**WHAT NEEDS TO BE DONE**.
Give the number of lines in the listing below that include the word "will", with nothing more.
= Beginning of Section =
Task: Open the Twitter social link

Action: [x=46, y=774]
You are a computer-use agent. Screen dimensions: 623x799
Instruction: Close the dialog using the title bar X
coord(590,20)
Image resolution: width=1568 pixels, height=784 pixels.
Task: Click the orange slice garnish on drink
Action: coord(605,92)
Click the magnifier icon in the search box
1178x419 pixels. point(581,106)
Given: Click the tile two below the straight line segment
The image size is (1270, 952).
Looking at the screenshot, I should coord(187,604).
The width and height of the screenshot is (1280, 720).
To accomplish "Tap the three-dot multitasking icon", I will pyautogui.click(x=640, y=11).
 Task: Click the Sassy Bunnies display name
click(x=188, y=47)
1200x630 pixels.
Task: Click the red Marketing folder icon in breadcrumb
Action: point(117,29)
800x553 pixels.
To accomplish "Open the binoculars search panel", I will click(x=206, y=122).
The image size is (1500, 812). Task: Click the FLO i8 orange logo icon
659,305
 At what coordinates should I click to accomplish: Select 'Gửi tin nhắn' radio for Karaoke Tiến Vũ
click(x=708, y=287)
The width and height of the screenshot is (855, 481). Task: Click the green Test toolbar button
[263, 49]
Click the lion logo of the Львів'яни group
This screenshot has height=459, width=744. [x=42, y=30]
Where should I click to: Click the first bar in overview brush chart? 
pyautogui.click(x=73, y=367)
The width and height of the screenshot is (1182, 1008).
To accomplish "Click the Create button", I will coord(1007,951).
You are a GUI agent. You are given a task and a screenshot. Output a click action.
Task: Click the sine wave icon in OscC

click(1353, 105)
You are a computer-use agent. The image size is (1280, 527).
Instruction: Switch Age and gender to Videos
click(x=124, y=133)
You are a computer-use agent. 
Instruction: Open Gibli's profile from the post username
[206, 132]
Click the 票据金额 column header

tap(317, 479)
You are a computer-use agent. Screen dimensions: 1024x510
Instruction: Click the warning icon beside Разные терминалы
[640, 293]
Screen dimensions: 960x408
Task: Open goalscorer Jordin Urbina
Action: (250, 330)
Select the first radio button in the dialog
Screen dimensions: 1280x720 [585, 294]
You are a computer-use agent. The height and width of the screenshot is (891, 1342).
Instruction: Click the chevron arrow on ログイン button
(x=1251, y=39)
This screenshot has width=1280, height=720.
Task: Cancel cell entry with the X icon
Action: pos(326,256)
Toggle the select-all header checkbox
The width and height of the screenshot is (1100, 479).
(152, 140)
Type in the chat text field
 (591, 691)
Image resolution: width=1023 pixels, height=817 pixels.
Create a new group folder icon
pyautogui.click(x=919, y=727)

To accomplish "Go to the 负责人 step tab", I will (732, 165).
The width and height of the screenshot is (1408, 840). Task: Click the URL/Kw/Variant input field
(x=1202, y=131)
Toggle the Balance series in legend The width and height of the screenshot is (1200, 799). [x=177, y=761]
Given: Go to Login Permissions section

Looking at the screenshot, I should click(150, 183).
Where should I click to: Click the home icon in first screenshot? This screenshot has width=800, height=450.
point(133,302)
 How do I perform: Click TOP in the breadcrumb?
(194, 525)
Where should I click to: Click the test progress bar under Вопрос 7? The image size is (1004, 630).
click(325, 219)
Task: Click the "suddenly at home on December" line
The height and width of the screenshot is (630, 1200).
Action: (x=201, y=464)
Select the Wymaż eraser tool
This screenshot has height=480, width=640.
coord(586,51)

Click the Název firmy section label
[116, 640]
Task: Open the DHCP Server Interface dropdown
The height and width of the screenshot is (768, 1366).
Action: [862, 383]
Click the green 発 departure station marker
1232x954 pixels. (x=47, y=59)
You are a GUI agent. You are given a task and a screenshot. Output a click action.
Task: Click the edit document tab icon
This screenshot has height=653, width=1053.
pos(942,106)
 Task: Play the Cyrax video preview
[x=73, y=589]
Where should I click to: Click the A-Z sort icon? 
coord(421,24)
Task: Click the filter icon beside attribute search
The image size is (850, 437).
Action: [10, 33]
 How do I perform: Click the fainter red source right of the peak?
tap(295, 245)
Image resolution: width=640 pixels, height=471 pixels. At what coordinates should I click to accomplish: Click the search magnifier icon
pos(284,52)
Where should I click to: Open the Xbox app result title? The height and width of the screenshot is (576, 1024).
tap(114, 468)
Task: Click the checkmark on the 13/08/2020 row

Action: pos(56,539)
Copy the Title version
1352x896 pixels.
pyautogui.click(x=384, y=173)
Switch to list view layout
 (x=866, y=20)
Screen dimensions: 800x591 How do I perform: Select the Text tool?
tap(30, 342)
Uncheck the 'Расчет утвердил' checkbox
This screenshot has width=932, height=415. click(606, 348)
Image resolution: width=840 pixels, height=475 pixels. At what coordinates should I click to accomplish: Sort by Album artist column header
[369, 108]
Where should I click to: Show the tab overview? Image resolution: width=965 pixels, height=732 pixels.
= End of Section =
**SOLUTION FOR THIS EXERCISE**.
4